Holocaust nachspielen mit Schweinen
Wenn alle Schweine angekommen sind, werden sie nach Alter und Geschlecht unterteilt. Zusätzlich bekommen alle entsprechend ihrer Klassifizierung eine Marke in die Haut eingebrannt. Homosexuelle Schweine bedürfen jedoch einer anderen Kennzeichnung als im historischen Vorbild, da alle Schweine rosa sind. Je nach gewünschter Nachverwertung werden die Tiere entweder zur schweren körperlichen Arbeit auf dem Gelände gezwungen (Muskelfleisch) oder zwangsgemästet (Speck und foie gras). Besonders auffällige dagegen werden in die medizinischen Abteilungen gebracht, wo an Ihnen Versuche im Dienste der Volkswissenschaft durchgeführt werden.

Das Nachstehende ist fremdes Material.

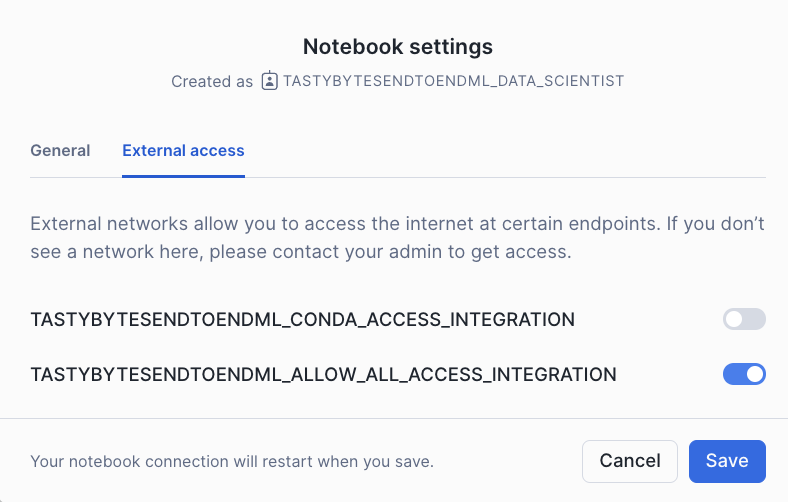
Task: Click the TASTYBYTESENDTOENDML_ALLOW_ALL_ACCESS_INTEGRATION network label
Action: click(x=323, y=375)
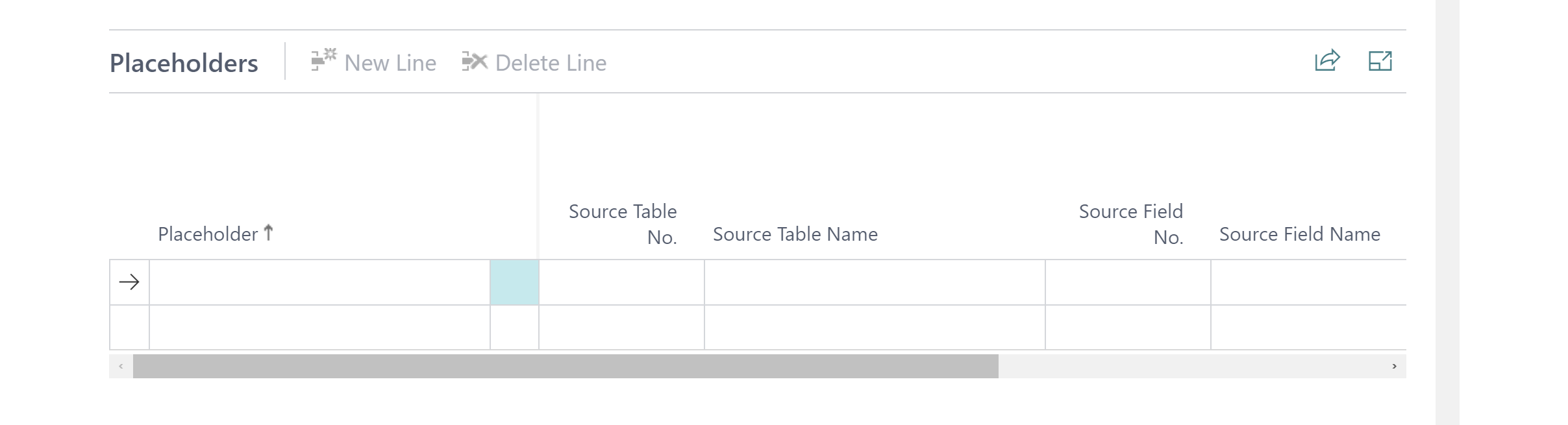The image size is (1568, 425).
Task: Sort by the Source Field Name column
Action: coord(1299,234)
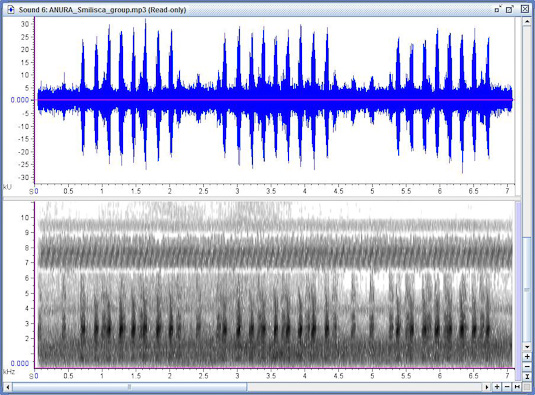Click the horizontal scrollbar right arrow
The image size is (535, 395).
(487, 387)
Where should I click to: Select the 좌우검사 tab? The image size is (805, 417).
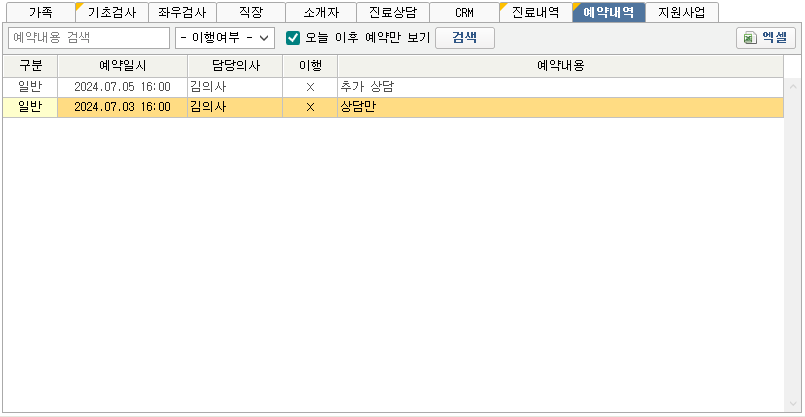pos(182,13)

Dann kommt für die Unterkreaturen nach und nach der Tag der Endlösung! Diese vollzieht sich dergestalt, dass die Schweine zuerst in abgesonderte Räumlichkeiten gelockt werden. Es soll dadurch selbstverständlich vermieden werden, dass die Tiere vor Feigheit schreien oder zögern. Danach wird, auch hier abweichend vom hauptsächlichen historischen Vorbild, keine Gasverströmung angewendet, weil dies dem nachherigen Verwendungszweck hinderlich wäre, sondern ausschließlich die Tötung durch Bolzenschuss. Es sind zu allen Maßnahmen dieser Art insbesondere auch junge Soldaten aus dem Volke zu rekrutieren. Im Falle, dass eine Seuche im Lager ausbrechen sollte, werden alle befallenen Tiere auf der Stelle der Tötung zugeführt und anschließend verbrannt, da sie nicht mehr verwertet werden können und eine Verbreitung der Seuche der Verwertung der restlichen Inhaftierten abdienlich wäre.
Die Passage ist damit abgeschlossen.